- [THE TASK]:
Set down every record below exactly as it appears, but without the pictures.

Collected data entries:
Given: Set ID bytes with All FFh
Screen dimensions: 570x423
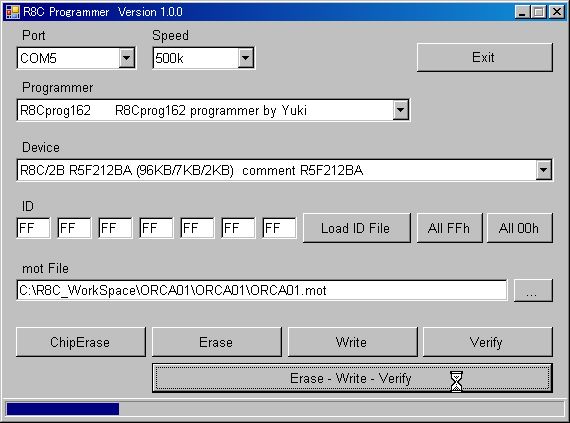Looking at the screenshot, I should point(449,228).
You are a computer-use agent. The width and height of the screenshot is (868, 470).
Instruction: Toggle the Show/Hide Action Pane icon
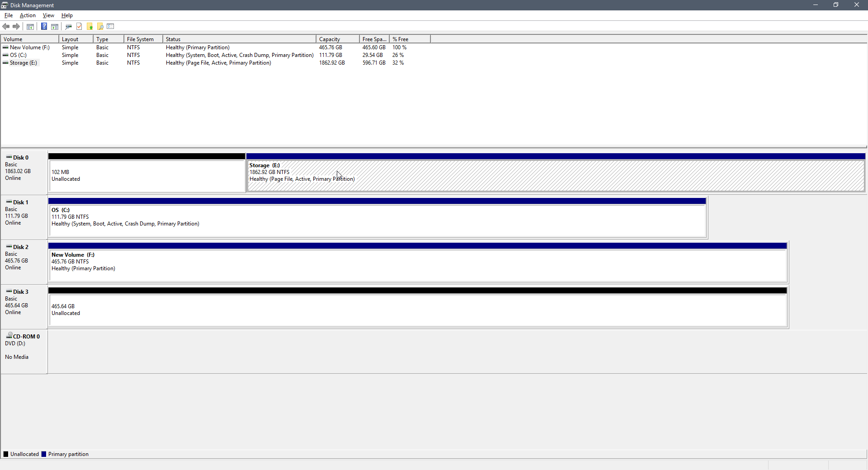pyautogui.click(x=55, y=27)
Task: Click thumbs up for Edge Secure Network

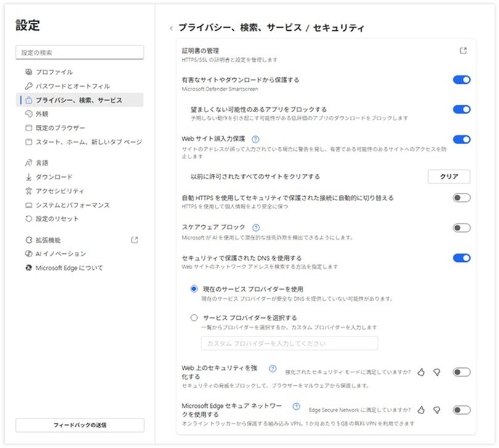Action: click(421, 410)
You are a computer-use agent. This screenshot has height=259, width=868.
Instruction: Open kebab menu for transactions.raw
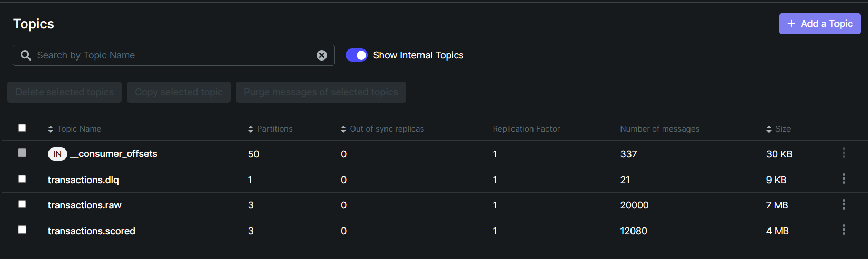pos(844,204)
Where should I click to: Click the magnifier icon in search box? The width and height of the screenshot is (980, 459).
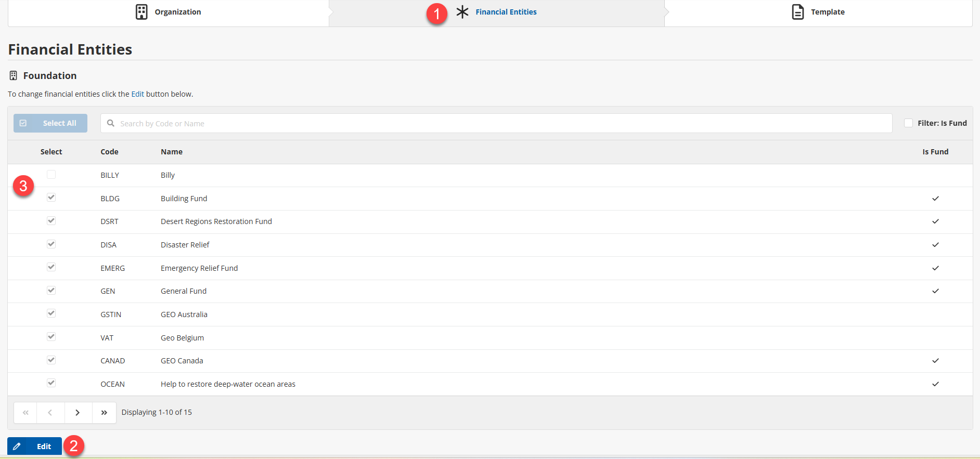pos(111,123)
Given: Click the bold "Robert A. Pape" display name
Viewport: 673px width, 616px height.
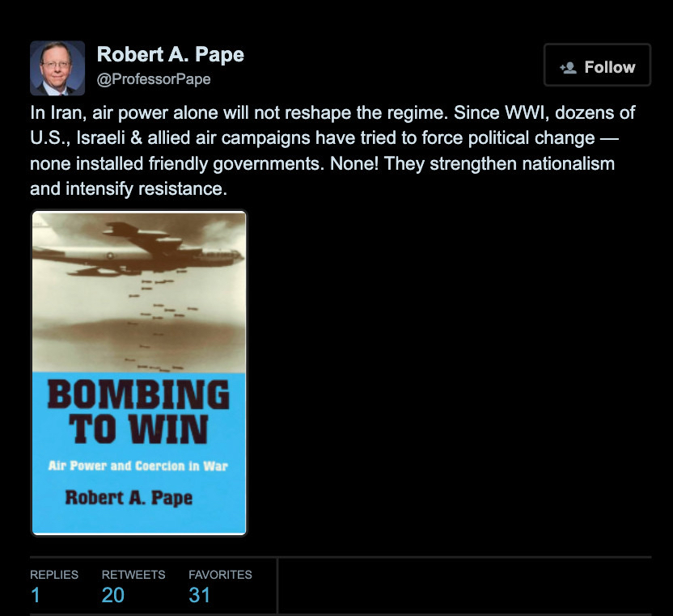Looking at the screenshot, I should pyautogui.click(x=170, y=55).
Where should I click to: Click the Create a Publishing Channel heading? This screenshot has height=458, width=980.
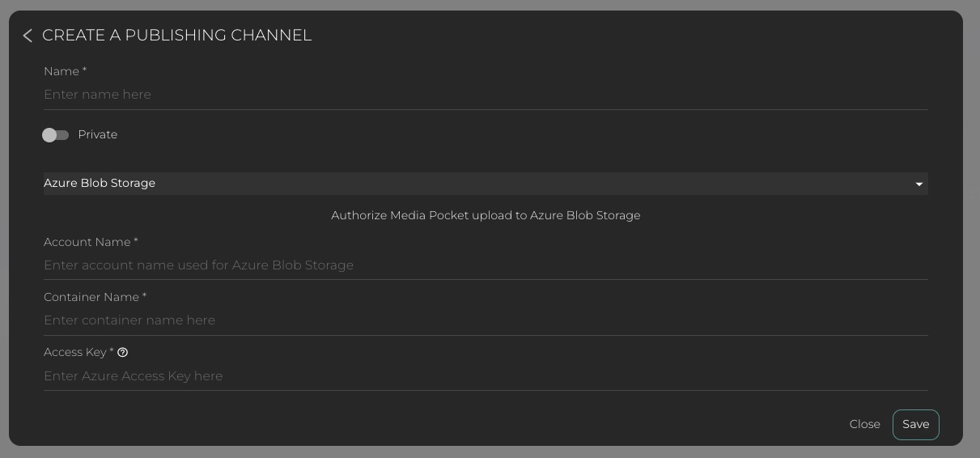click(176, 36)
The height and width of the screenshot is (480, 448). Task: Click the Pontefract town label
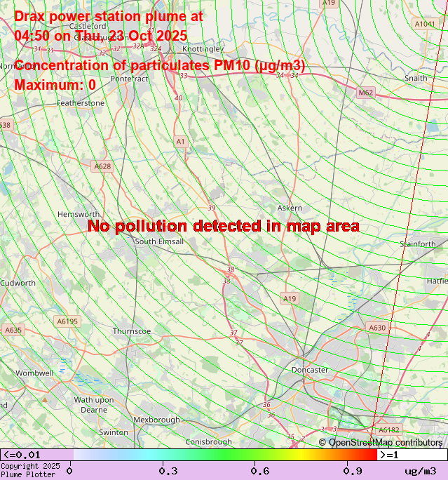tap(130, 79)
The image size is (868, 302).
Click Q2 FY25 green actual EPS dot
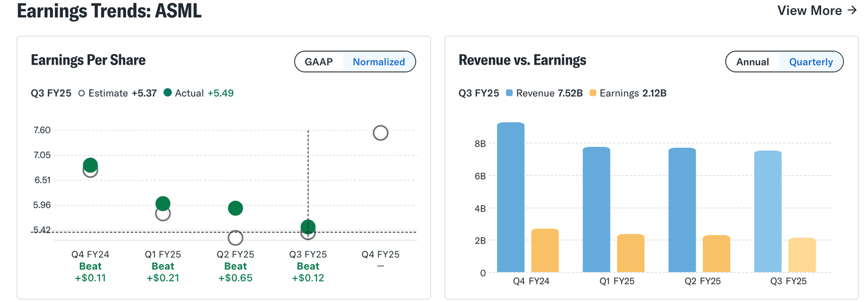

- [WRITTEN REPLY]:
Given: Set ID bytes with All FFh
Screen dimensions: 570x423
Looking at the screenshot, I should point(449,228).
You are a computer-use agent. The width and height of the screenshot is (868, 470).
Instruction: Toggle the Show/Hide Action Pane icon
pyautogui.click(x=55, y=27)
Task: Click thumbs up for Edge Secure Network

Action: click(421, 410)
You are a computer-use agent. This screenshot has height=259, width=868.
Instruction: Open kebab menu for transactions.raw
pos(844,204)
Where should I click to: Click the magnifier icon in search box? The width and height of the screenshot is (980, 459).
pos(111,123)
Given: Click the bold "Robert A. Pape" display name
Viewport: 673px width, 616px height.
Looking at the screenshot, I should pyautogui.click(x=170, y=55).
Where should I click to: Click the Create a Publishing Channel heading? This screenshot has height=458, width=980.
click(176, 36)
The height and width of the screenshot is (480, 448). Task: Click the Pontefract town label
tap(130, 79)
The image size is (868, 302).
Click Q2 FY25 green actual EPS dot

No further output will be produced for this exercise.